The Chinese elite sees economic growth as a national security issue, given that underpins the survival of the current political order.
The cyber-tensions over espionage have also spilled out into issues for US tech companies trying to operate in China.
They are facing pressure both to prove there are no backdoors secretly placed in their products to aid the NSA, while also, in other cases, being asked to ensure there are backdoors to help the Chinese government get round strong encryption.
This year, cyber-tensions ratcheted up another level as US officials were left reeling by the breach of 22 million records, external from the Office of Personnel Management (OPM).
These details were of potentially enormous value for another country's intelligence service either looking for vulnerabilities of employees that could be exploited or trying to identify undercover intelligence operatives (by a process of elimination because their details would not be on this database even though they might pose as regular federal employees).
Top US intelligence officials express sneaking admiration for a great intelligence operation and say that given the chance they would have done the same thing.
This is because by the US's own "norms" of behaviour, this kind of activity is classical espionage and therefore permitted.
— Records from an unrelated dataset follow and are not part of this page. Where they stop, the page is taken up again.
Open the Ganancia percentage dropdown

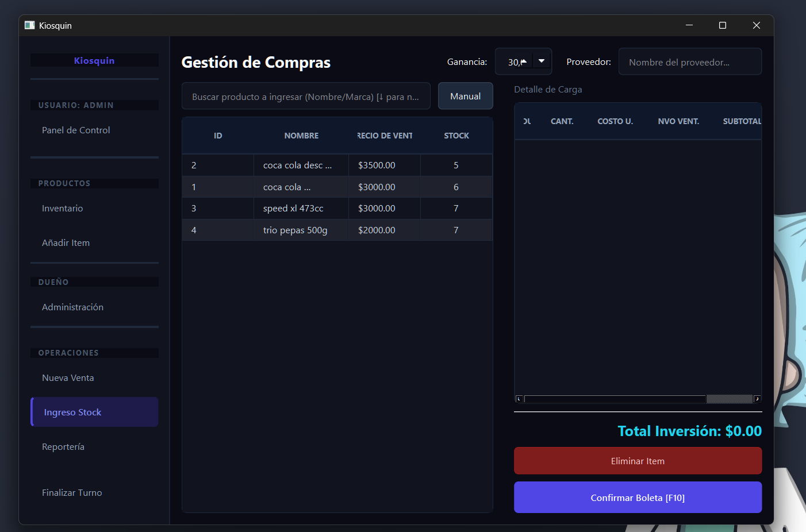point(540,60)
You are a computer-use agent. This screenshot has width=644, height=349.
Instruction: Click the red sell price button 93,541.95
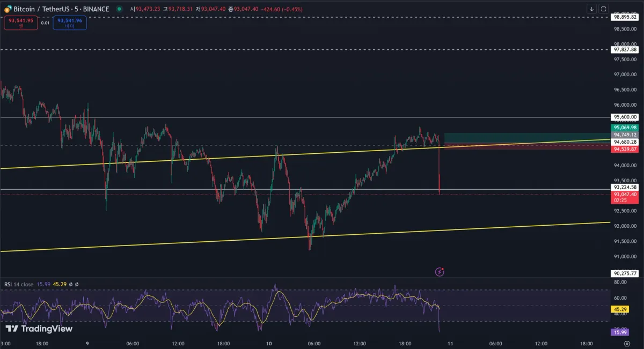pos(21,23)
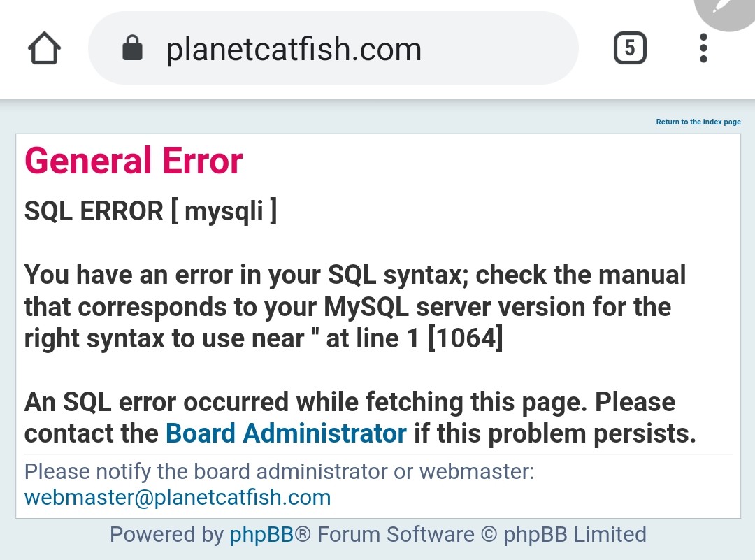Click the 'You have an error' message line

355,275
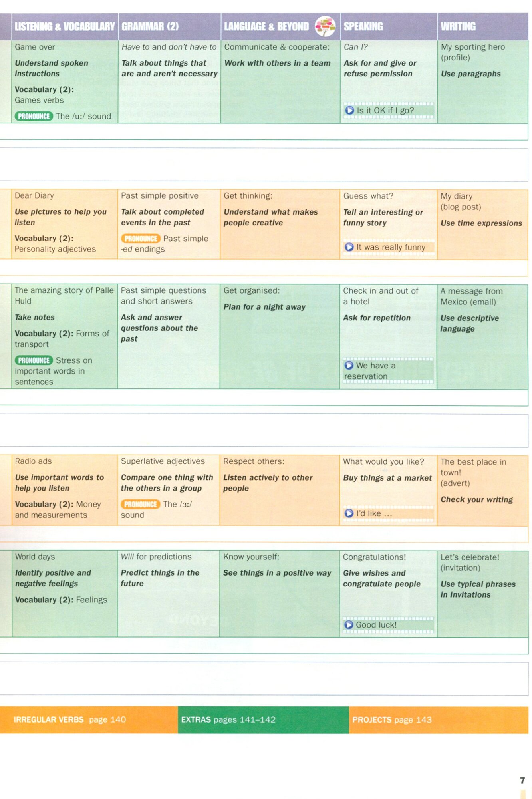Click the orange PRONOUNCE badge for the /3:/ sound
Viewport: 532px width, 799px height.
[x=140, y=504]
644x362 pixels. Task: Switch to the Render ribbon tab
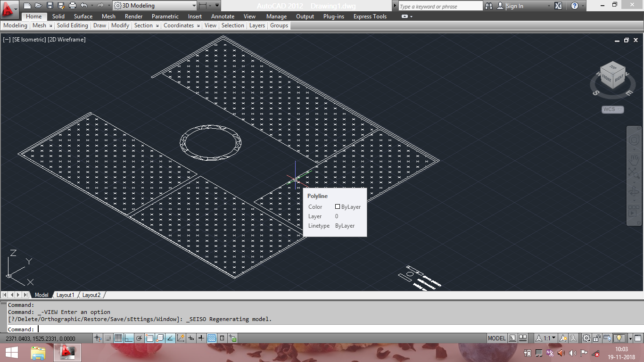pos(133,16)
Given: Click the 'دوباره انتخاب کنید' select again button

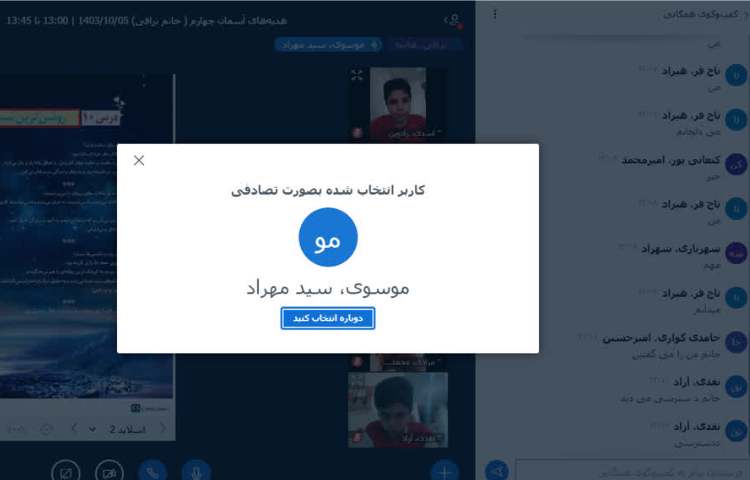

As they debate further action against China (including perhaps sanctions against companies), US officials are careful to stress that these would only be in response to commercial espionage and not the kind of state-on-state spying involved in the OPM breach.
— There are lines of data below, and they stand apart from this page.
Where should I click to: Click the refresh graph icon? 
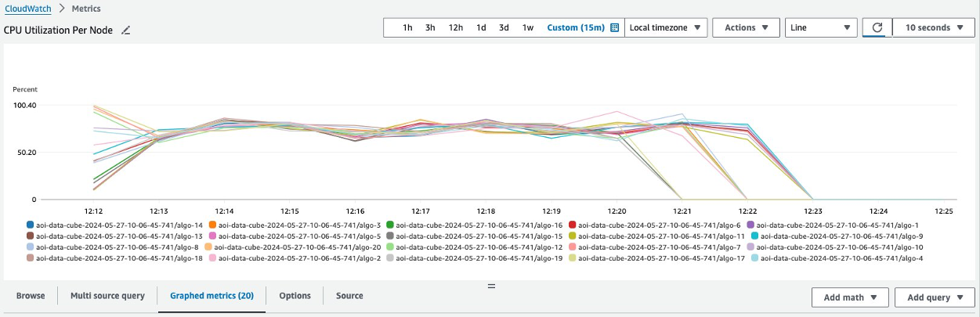pos(877,27)
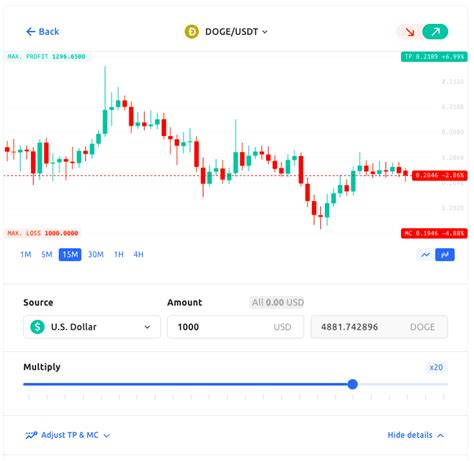Expand Adjust TP & MC options
Screen dimensions: 474x461
(x=68, y=435)
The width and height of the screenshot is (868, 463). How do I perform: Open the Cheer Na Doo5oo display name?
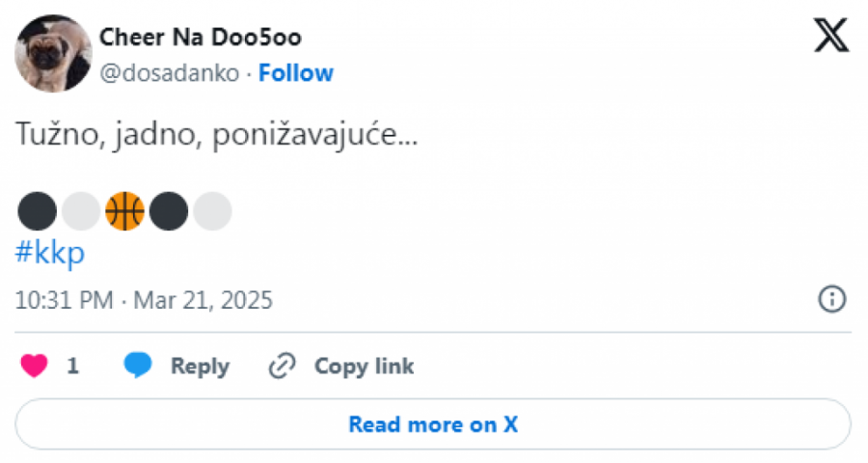coord(201,38)
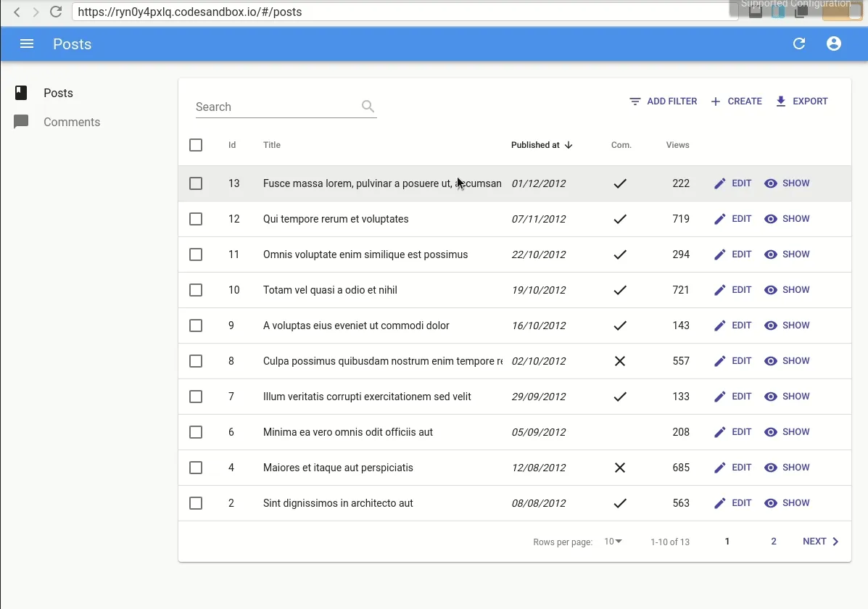The height and width of the screenshot is (609, 868).
Task: Open the Add Filter funnel icon
Action: point(635,101)
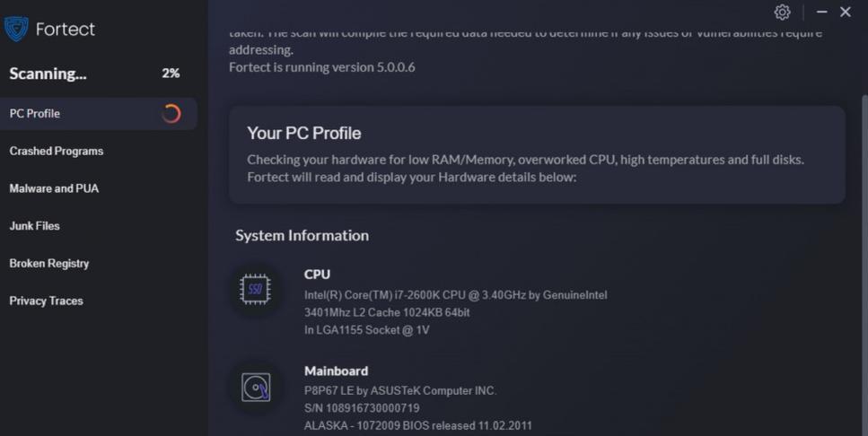This screenshot has height=436, width=868.
Task: Click the System Information heading
Action: click(x=302, y=236)
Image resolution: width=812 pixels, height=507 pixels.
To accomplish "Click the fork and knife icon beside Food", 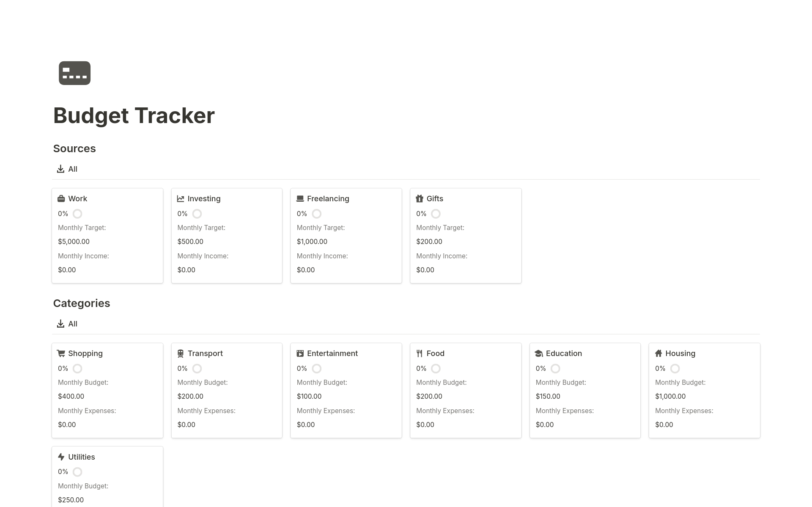I will tap(420, 353).
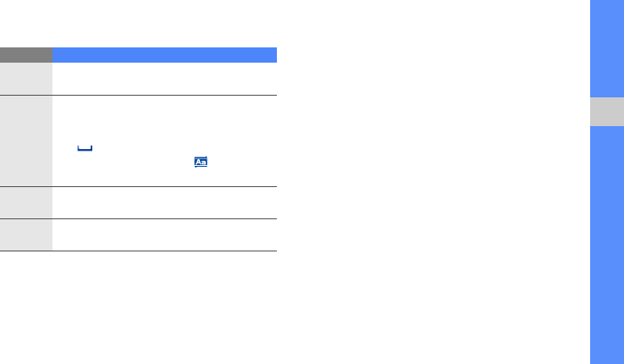The image size is (624, 364).
Task: Select the first row's gray label cell
Action: pyautogui.click(x=25, y=79)
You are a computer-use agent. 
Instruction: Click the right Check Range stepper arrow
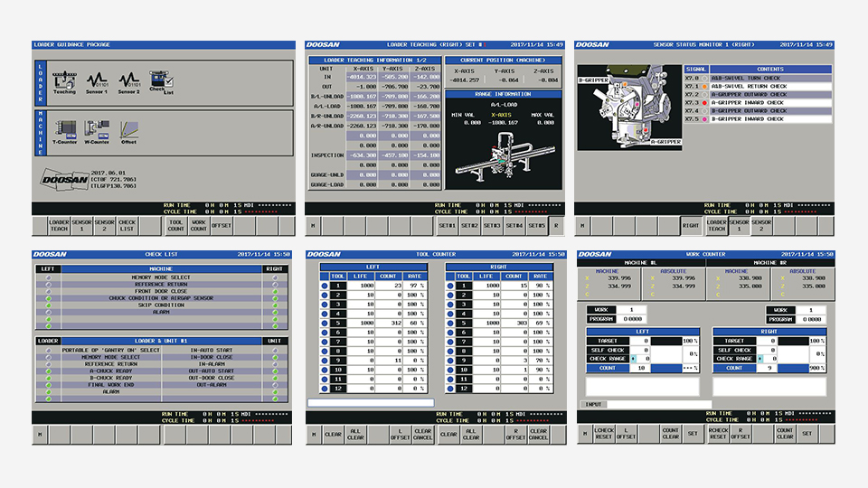(760, 359)
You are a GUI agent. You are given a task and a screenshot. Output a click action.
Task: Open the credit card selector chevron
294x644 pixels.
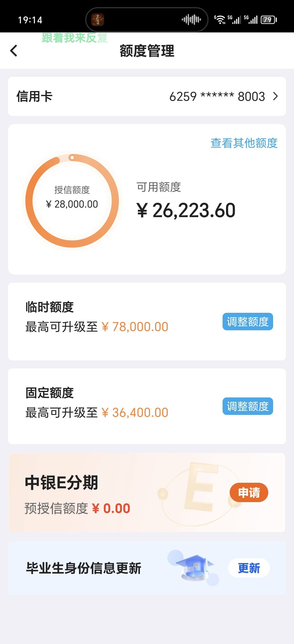275,96
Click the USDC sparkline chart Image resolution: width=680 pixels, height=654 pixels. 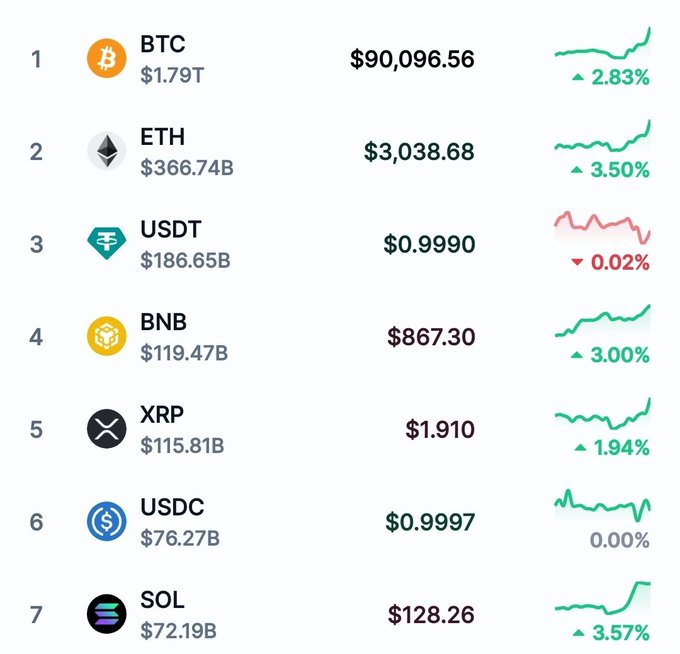click(602, 504)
China is the main suspect in the OPM breach, although officials say the attribution is not as strong as that that tied North Korea to the attack on Sony Film Studios at the end of 2014.
Attribution difficulties
Attributing the origin of an attack remains one of the key differences between cyberspace and other forms of military activity, including nuclear weapons.
Attribution is sometimes possible but can often take time and is rarely totally conclusive (countries also increasingly use proxies in cyberspace as well to carry out attacks).
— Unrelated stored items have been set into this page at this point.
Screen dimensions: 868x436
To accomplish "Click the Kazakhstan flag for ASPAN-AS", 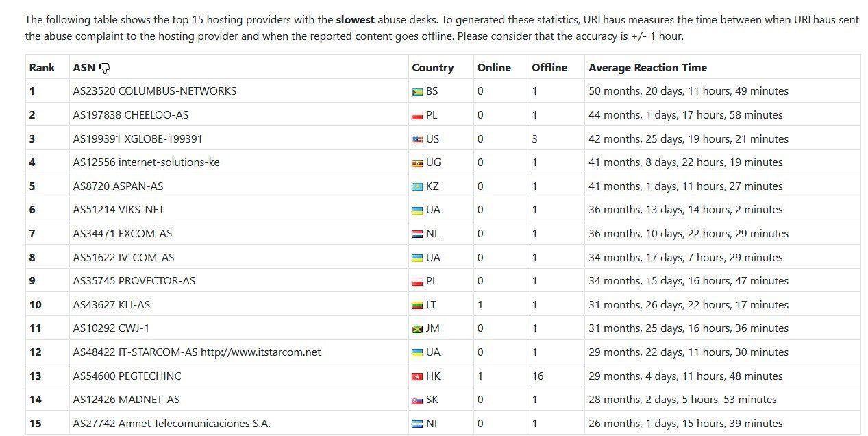I will pyautogui.click(x=417, y=186).
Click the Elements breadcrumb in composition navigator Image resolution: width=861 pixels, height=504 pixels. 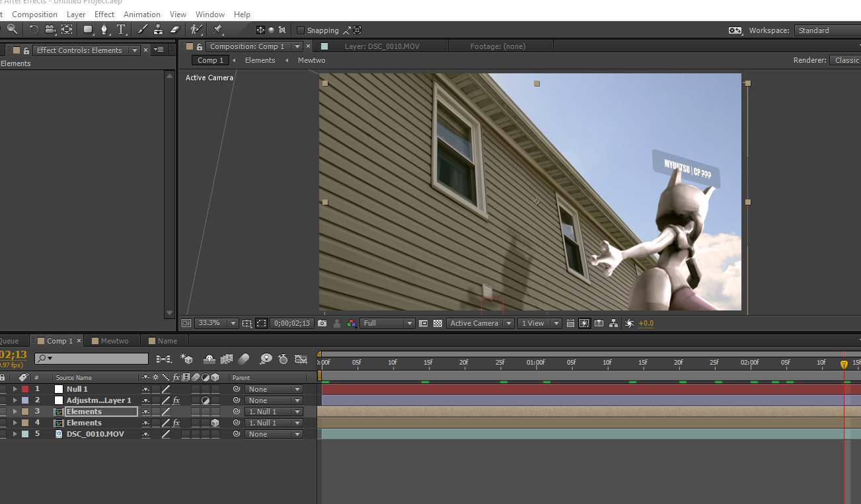(x=260, y=60)
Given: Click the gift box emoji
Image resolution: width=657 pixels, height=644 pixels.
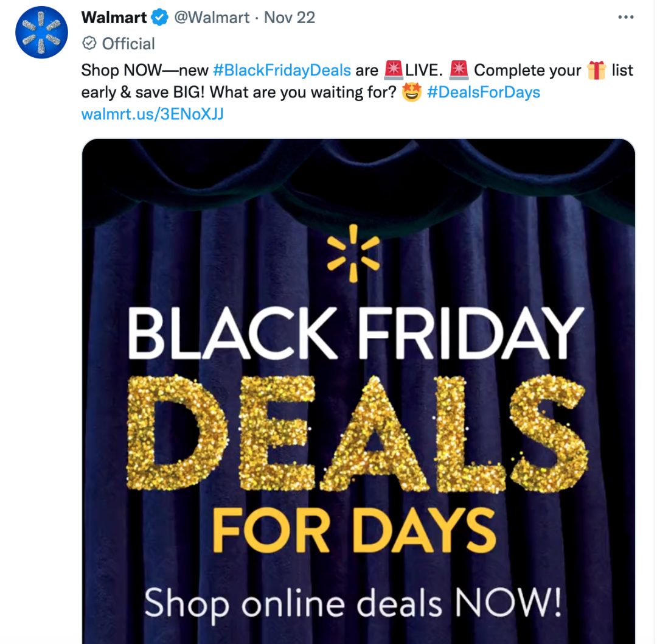Looking at the screenshot, I should coord(596,70).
Why do US companies continue to do business with China?
The financial benefits of doing business in China usually far outweigh the cost of a research and development team being spied on, or legal papers being read.
China is a massive market for many US companies. For instance, more smartphones are sold there than anywhere else and more than 50% of all the jets Boeing makes are operating in China.
Kicking up a stink about hack attacks and data going astray could jeopardise this cash flow.
The Sony attack raised major questions for US policymakers.
A film studio would not normally be considered part of the critical infrastructure, and yet an attack on it became an issue at the highest level and even led to the US military cyber-command offering a number of retaliatory options to the president (which, officials say, were not chosen, with more traditional responses preferred).
That attack illustrated the problems of attributing attacks and responding to them in cyberspace as well as working out what parts of the private sector the state itself should be tasked with defending.
How do you respond to different forms of cyber-attack - which range from commercial espionage through traditional espionage and into the realms of sabotage?
And which can be directed at companies rather than the state and by actors that are not always easy to identify conclusively?
These are the kind of questions that national security thinkers in all countries are currently struggling with.
And no-one should hold their breath for them being resolved at this summit.